Vérifier une source (ou pas) : où en est le monde de la tech ?

 
Je dois dire que c’est un point qui m’obsède. L’incapacité à vérifier une source n’est certes pas un problème nouveau : nous sommes à l’ère des Fake news. Et d’ailleurs, même une source vérifiée ne suffit pas toujours à convaincre. Il y a des faits que la raison refuse, pour des raisons diverses, sociales, idéologiques, etc. Sortis de ces sphères dite « grand public » (on sait bien qu’il n’existe pas), j’ai naïvement considéré que dans le petit monde de la tech dont je fais partie, ces compétences de vérification seraient acquises. Ce n’est pas le cas. Je le dis sans condescendance car je pense que c’est un simple problème de formation, mais si on s’inquiète du mauvais usage de ChatGPT, il faut aussi considérer le mauvais usage de Google pour une simple recherche. Des actions comme rechercher un .pdf (et donc un document un peu officiel), utiliser des guillemets ou des opérateurs, comparer des images, etc. ne sont souvent pas maîtrisées.
 
De même, on oublie parfois de vérifier les chiffres (par exemple : publiés dans un article de presse généraliste), de revenir à leur source (par exemple, un article scientifique), de les remettre en contexte et voir quels autres chiffres donnent à voir une même réalité avec plus de nuances. Tout aussi fréquemment, on oublie de jeter un oeil aux auteur·ices de l’article, vérifier d’où ils ou elles parlent, qui finance l’étude, etc. Bref, j’enfonce certainement une porte ouverte mais si ces réflexes ne sont pas acquis, je vois mal comment une réponse ChatGPT stéréotypée pourrait être prise avec le recul nécessaire.
 
L’étude menée par Harvard et le MIT auprès de 758 consultant·es du Boston Consulting Group (BCG) « How People Can Create—and Destroy—Value with Generative AI » l’illustre bien.
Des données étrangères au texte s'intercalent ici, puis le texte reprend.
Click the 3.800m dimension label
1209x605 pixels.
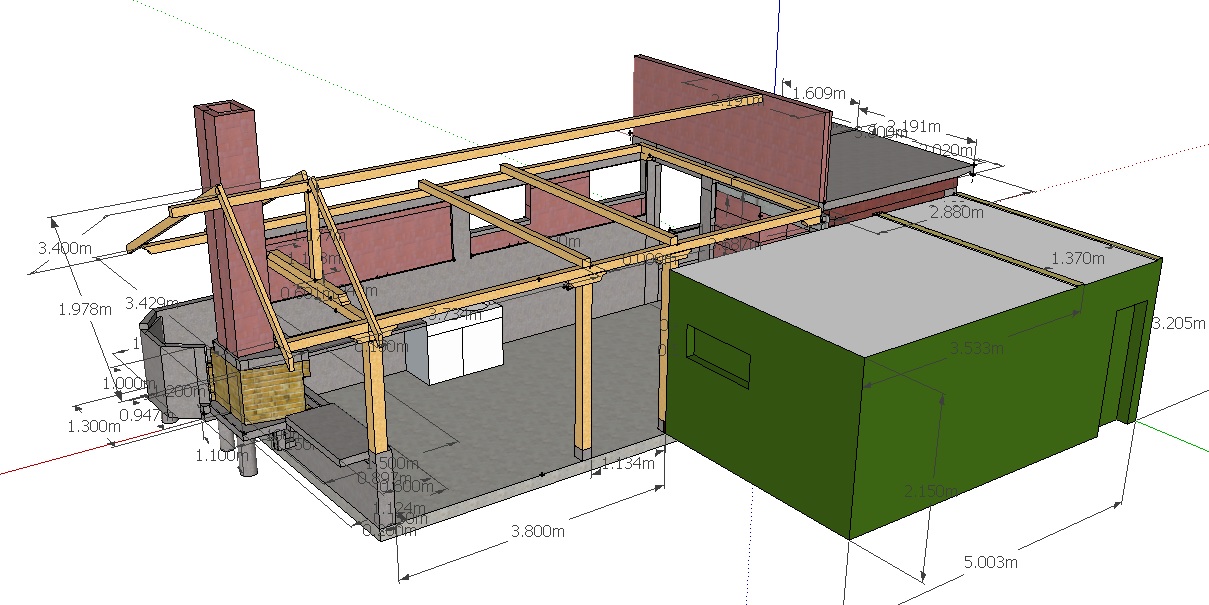click(x=537, y=531)
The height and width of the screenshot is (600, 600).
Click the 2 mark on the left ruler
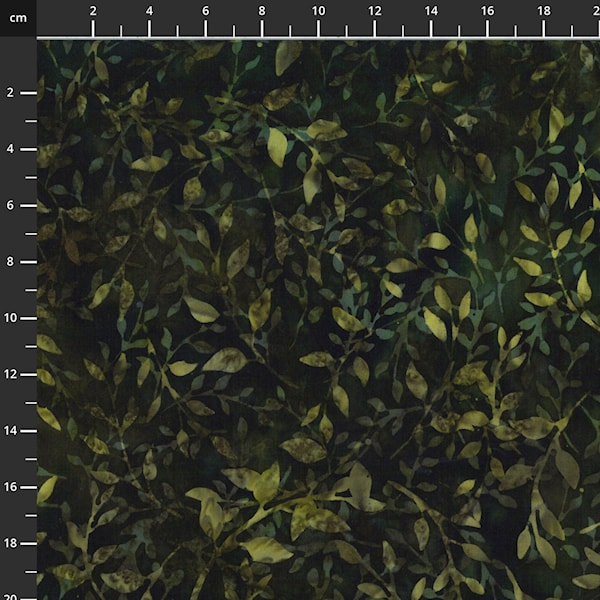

Si on constate une augmentation de la productivité liée à l’IA dans certains tâches (pas toutes), une des conclusions est que les consultant·es qui utilisent l’IA pour des tâches qu’ils pourraient aussi résoudre seul·es ont tendance à se laisser convaincre par ChatGPT4, même lorsque la réponse est fausse. L’étude ne précise pas de quel problème il s’agit. Cependant, j’ai eu l’occasion de le vérifier dans mon entourage avec des tâches aussi simples qu’une recherche : ChatGPT renvoie des résultats plutôt bons lorsqu’il reste dans la généralité. On peut donc considérer que la tâche « recherche » est effectuée plus rapidement. Cependant, on oublie trop rapidement que chercher revient aussi à sélectionner, et à apprendre en dehors des marges de la sélection. C’est plus long, mais c’est plus formateur.
 
À ce sujet, je découvrais récemment Petal (voir la démo), un IA générative utilisée notamment par le MIT, qui permet d’effectuer des recherches croisées entre plusieurs articles de recherche. Il me faudra y revenir plus longuement, mais je vois un intérêt sérieux à ce genre d’outil, qui utilise bien tout le potentiel des IA en évitant certains des leurs écueils.